Using an external downloader
When you download a very long list of URLs, sometimes BootCaT will crash. We're trying to fix the problem, but for now here's a handy workaround.
Even if BootCaT crashed while downloading files, you can find a file called urls_list_final.txt
in the folder created for the failed attempt at building your corpus: that's the list of all the URLs you collected in the first stage of the corpus creation process.
You can simply try again using the Custom URLs corpus creation mode.
Another solution is downloading the files using an external program and then using BootCaT to clean them using the Local files corpus creation mode.
Here's a step-by-step guide to downloading files using the freeware external downloader WinWget and then turning them into a corpus with BootCaT.
Download and configure WinWget
- Visit the WinWget site at https://www.astatix.com/tools/winwget.php and download the WinWget zip file
- Unzip the WinWget.zip file
- Download Wget for Windows from here https://eternallybored.org/misc/wget/1.20.3/32/wget.exe and move it to the WinWget folder
- Double-click on WinWget to start the application, then click on Tools → Options
- Click on browse and select the
wget.exe
file you downloaded earlier - Then select the folder where you want to download the web pages
- Click OK
Downloading URLs
- Create a new download job
- Select the
url_list_final.txt
file
- Add double quotes characters (
“
) at the beginning and the end of the file path, it should look something like“C:\Users\john\Desktop\urls_list_final.txt”
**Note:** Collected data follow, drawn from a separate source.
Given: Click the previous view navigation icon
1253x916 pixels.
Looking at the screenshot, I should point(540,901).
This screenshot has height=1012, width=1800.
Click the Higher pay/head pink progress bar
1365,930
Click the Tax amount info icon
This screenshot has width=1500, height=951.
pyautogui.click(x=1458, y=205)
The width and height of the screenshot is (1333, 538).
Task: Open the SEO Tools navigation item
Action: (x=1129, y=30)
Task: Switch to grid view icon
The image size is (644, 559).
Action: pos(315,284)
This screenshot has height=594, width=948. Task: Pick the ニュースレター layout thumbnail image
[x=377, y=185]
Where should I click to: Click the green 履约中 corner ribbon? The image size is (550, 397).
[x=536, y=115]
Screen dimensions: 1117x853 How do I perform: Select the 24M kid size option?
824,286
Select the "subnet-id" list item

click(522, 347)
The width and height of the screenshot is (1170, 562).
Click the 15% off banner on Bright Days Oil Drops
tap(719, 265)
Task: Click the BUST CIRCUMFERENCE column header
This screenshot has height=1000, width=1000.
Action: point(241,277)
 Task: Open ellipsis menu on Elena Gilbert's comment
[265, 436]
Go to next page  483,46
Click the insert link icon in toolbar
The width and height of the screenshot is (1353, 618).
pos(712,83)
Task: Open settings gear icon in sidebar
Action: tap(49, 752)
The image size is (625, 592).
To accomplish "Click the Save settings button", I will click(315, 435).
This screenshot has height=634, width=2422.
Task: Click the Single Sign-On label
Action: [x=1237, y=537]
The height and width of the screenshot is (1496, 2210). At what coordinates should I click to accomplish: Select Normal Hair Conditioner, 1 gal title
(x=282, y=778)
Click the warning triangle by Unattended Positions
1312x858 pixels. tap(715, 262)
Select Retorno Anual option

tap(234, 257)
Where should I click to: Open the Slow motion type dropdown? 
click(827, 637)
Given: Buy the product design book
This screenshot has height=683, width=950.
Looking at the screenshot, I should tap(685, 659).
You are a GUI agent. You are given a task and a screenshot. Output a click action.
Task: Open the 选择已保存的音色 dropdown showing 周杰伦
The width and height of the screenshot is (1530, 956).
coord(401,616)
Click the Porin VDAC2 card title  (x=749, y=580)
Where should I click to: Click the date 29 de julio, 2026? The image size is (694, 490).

, the important part is that there must be double quotes at the beginning and at the end of the line
- Click OK, you'll see the job is ready to run, click on the Run button
- After some time (from a few seconds to several minutes, depending on the number of URLs), you'll see that the job is complete
- You can close WinWget and move on to the corpus creation process
Creating the corpus
- Start BootCaT, choose a name and a language for the corpus as usual and when BootCaT asks you how you want to proceed, select
Local files
- BootCaT will ask you to select the folder containing the downloaded pages, click once on the folder and then click on
Open
- You'll be taken to the corpus creation page, click on “Build corpus” and you're done!